Why? Because it is so damn slow! Below, we load the TPS October dataset that has 1M rows and ~300 features, taking up a whopping 2.2GB of disk space. 

In [29]:
import pandas as pd

In [3]:
%%time

tps_october = pd.read_csv("data/train.csv")

Wall time: 21.8 s


It took ~22 seconds. Now, you might be saying that 22 seconds isn't that much but imagine this. In a single project, you will perform many experiments during different stages. You will probably create separate scripts or notebooks for cleaning, feature engineering, choosing a model and many more for other tasks.

Waiting for the data to load for 20 seconds really gets on your nerves. Besides, your dataset will probably be much larger. So, what is a faster solution?
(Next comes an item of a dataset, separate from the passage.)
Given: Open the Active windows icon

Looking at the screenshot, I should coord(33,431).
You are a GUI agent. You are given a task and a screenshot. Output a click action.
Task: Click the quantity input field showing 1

The solution is to ditch Pandas at this stage and use other alternatives that are specifically designed for fast IO. My favorite one is `datatable` but you can also go for `Dask`, `Vaex`, `cuDF`, etc. Here is how long it takes to load the same dataset with `datatable`:

In [30]:
import datatable as dt  # pip install datatble

In [4]:
%%time

tps_dt_october = dt.fread("data/train.csv").to_pandas()

Wall time: 2 s


Just 2 seconds!

# 2. No vectors?

One of the craziest rules in [functional programming](https://en.wikipedia.org/wiki/Functional_programming) is to never use loops (along with the "no variables" rule). It seems that sticking to this "no-loops" rule while using Pandas is the best you can do to speed up computations. 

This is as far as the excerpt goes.